(Given data)

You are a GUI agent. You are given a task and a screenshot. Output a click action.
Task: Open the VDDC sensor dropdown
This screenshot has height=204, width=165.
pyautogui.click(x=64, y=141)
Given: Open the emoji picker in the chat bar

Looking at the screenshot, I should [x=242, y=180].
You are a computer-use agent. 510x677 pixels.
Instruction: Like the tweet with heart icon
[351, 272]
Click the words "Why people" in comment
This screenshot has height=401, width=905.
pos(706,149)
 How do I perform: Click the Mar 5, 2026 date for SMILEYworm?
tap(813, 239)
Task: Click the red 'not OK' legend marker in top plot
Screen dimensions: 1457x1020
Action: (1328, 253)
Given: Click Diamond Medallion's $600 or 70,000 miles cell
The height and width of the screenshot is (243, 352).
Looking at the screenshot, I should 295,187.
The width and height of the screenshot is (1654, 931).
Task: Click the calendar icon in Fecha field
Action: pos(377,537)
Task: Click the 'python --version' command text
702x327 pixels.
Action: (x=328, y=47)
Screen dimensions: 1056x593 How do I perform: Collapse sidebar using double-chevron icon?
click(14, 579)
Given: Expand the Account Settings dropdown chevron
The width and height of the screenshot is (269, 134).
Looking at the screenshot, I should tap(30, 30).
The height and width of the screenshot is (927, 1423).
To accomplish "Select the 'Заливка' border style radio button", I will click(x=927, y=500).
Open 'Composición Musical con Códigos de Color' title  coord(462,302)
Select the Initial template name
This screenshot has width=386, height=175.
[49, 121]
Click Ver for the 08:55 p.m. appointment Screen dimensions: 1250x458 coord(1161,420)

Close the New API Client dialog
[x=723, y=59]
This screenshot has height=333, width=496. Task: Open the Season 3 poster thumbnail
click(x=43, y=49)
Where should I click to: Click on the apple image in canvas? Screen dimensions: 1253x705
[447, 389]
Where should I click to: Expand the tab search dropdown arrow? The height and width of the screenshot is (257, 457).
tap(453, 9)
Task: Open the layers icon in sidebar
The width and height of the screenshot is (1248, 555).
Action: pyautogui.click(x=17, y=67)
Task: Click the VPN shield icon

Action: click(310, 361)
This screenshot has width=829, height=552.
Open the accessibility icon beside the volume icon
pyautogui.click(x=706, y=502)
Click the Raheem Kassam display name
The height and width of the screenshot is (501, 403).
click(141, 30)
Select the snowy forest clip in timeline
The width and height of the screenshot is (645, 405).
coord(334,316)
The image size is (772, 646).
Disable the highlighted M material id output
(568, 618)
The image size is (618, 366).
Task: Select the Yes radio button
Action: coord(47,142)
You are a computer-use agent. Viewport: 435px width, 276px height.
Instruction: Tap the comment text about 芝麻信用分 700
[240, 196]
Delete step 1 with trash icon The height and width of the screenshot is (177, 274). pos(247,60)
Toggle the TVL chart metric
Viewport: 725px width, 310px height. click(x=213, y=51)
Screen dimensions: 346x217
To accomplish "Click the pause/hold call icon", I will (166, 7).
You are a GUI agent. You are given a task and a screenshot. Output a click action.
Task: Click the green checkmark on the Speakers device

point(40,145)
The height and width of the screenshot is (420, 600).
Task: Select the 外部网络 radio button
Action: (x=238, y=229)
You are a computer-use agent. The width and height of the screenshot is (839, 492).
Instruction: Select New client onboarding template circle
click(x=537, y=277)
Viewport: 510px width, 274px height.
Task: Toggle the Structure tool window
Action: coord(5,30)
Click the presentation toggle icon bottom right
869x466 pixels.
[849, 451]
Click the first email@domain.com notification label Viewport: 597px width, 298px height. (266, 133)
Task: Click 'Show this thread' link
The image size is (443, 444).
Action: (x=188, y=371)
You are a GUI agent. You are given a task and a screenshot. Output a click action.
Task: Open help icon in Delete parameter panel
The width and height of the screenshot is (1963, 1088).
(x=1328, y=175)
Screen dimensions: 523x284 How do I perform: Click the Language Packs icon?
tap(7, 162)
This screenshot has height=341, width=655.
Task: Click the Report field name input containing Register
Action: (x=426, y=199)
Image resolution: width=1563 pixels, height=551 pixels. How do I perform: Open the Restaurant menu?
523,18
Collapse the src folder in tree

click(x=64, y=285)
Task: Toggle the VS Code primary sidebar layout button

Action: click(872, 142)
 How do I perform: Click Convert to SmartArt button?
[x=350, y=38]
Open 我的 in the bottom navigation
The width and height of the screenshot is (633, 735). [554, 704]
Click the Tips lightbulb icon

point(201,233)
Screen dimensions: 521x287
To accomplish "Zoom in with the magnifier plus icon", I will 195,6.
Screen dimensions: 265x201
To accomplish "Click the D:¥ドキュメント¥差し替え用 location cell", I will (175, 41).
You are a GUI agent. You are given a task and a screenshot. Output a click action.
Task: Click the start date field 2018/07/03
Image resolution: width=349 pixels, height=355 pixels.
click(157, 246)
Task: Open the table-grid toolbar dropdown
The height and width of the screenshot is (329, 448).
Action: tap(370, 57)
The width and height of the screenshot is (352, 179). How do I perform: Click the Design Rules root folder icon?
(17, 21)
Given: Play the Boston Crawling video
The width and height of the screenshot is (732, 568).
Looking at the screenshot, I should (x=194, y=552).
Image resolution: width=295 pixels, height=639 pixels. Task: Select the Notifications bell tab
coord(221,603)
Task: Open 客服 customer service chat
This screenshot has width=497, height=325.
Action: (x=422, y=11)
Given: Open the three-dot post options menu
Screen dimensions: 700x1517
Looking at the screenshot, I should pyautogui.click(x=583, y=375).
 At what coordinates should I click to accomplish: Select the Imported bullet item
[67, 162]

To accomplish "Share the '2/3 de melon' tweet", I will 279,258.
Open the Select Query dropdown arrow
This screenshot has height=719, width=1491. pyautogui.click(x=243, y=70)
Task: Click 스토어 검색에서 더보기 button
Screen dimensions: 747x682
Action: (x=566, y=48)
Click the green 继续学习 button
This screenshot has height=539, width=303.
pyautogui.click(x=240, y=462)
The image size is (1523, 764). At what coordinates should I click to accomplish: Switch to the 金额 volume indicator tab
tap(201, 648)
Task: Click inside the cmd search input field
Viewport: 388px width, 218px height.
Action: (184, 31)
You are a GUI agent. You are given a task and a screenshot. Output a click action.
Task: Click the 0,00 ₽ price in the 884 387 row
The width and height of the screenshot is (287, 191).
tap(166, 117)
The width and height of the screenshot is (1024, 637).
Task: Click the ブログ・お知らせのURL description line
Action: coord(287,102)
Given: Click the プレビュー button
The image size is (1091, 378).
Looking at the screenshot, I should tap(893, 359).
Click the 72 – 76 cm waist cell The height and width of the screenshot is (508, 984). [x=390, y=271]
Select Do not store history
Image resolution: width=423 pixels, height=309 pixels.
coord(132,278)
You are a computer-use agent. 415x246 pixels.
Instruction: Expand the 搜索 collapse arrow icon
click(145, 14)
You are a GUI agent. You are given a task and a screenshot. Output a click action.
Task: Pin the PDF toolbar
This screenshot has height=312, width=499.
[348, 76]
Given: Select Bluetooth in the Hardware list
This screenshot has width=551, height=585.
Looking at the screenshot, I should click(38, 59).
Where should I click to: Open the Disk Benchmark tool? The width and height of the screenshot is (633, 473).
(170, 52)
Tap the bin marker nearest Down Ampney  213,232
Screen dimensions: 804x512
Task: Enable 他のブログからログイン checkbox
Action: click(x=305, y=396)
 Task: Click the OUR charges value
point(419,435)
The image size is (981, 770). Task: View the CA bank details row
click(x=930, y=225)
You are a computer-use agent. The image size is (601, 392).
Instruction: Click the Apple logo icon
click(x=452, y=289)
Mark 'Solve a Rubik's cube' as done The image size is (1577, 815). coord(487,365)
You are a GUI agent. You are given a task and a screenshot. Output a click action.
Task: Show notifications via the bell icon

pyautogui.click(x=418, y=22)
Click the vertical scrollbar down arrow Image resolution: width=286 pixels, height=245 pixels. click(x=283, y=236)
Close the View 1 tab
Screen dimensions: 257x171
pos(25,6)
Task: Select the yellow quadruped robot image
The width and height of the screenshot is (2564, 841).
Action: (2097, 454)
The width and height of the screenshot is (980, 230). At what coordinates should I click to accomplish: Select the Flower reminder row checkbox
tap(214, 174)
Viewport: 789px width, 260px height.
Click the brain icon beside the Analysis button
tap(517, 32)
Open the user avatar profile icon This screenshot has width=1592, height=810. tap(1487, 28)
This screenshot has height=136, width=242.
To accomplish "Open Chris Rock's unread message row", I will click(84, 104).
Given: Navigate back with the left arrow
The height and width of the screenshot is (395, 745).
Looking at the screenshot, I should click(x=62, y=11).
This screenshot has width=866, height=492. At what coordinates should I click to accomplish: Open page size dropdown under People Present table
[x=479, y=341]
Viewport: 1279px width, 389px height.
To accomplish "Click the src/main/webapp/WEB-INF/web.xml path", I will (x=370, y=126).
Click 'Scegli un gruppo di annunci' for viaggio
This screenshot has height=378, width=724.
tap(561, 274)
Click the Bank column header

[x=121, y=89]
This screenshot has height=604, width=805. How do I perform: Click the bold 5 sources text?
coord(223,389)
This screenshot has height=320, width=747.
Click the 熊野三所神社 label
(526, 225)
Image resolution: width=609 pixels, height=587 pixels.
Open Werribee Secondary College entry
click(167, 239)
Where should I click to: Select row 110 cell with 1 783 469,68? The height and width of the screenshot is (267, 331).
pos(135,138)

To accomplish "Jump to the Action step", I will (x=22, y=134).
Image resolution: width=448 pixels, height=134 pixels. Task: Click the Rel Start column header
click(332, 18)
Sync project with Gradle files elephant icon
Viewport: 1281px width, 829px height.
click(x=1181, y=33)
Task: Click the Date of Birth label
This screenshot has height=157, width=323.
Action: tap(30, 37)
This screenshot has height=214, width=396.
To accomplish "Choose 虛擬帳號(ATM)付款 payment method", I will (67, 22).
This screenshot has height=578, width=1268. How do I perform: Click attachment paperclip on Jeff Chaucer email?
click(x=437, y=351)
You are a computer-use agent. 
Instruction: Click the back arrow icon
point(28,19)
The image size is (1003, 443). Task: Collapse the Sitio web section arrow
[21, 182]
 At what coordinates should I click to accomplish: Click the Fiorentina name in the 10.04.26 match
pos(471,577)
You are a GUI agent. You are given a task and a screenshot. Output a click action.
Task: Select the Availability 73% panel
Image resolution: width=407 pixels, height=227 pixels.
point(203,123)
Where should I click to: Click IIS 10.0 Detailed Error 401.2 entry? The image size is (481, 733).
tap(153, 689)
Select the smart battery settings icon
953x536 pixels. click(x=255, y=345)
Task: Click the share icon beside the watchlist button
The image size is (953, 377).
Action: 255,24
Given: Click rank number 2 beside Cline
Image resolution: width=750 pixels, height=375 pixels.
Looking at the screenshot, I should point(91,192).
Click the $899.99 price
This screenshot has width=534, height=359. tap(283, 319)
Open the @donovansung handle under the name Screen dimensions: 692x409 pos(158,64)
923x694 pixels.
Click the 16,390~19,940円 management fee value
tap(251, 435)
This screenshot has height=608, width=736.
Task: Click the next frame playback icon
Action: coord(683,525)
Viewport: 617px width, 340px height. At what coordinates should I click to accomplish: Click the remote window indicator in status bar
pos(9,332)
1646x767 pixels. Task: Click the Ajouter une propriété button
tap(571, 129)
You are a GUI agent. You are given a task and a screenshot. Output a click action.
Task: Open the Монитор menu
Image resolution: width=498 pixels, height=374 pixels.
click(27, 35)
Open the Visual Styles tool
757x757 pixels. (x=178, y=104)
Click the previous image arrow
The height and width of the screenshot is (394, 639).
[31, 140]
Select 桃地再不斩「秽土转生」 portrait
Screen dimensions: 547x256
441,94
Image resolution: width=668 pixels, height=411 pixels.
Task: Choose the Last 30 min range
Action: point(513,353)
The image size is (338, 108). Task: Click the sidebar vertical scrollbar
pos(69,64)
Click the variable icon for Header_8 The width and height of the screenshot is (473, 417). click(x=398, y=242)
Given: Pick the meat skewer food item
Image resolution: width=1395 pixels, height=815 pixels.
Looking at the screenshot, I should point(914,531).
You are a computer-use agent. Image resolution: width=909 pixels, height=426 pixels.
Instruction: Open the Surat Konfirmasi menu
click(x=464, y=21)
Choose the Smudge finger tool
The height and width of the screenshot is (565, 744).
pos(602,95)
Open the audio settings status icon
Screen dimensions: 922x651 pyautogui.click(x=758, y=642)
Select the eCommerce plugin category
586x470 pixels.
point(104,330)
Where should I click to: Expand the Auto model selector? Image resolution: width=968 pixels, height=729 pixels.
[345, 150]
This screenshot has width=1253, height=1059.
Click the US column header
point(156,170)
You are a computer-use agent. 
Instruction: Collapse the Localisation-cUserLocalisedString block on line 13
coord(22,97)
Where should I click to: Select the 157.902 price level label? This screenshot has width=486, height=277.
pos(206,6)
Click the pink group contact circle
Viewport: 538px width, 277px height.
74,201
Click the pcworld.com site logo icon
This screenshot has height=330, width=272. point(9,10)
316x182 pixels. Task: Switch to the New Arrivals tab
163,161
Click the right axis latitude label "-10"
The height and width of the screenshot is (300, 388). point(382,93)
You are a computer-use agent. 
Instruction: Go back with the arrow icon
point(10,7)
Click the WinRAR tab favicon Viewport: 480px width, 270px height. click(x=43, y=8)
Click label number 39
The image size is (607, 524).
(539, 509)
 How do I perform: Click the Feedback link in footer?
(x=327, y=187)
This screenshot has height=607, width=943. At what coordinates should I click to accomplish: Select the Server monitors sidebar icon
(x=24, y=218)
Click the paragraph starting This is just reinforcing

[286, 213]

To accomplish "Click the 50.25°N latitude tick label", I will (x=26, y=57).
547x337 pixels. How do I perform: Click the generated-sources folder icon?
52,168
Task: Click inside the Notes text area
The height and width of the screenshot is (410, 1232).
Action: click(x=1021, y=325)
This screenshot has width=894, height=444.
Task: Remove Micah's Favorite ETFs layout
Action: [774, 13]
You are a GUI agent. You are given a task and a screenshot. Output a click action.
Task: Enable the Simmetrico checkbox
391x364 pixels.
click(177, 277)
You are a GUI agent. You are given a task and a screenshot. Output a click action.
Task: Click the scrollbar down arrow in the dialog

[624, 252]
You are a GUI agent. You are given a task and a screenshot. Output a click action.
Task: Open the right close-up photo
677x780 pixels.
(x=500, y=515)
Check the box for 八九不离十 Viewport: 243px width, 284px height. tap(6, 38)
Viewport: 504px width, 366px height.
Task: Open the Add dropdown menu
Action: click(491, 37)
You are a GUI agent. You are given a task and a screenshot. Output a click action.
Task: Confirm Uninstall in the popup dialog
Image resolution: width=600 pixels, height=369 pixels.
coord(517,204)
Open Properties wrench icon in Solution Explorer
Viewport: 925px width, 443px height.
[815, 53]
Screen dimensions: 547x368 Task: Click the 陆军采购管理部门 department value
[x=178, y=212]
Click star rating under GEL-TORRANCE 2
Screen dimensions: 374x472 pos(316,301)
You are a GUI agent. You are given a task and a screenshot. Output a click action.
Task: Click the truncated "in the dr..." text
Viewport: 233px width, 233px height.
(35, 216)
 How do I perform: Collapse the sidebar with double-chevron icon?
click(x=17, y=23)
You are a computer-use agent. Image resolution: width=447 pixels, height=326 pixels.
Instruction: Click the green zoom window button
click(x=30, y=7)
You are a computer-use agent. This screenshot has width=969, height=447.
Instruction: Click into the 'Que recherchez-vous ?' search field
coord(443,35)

(End Given data)

Could you please report how many lines of the listing above hold the word "step"? Only the number is needed.

2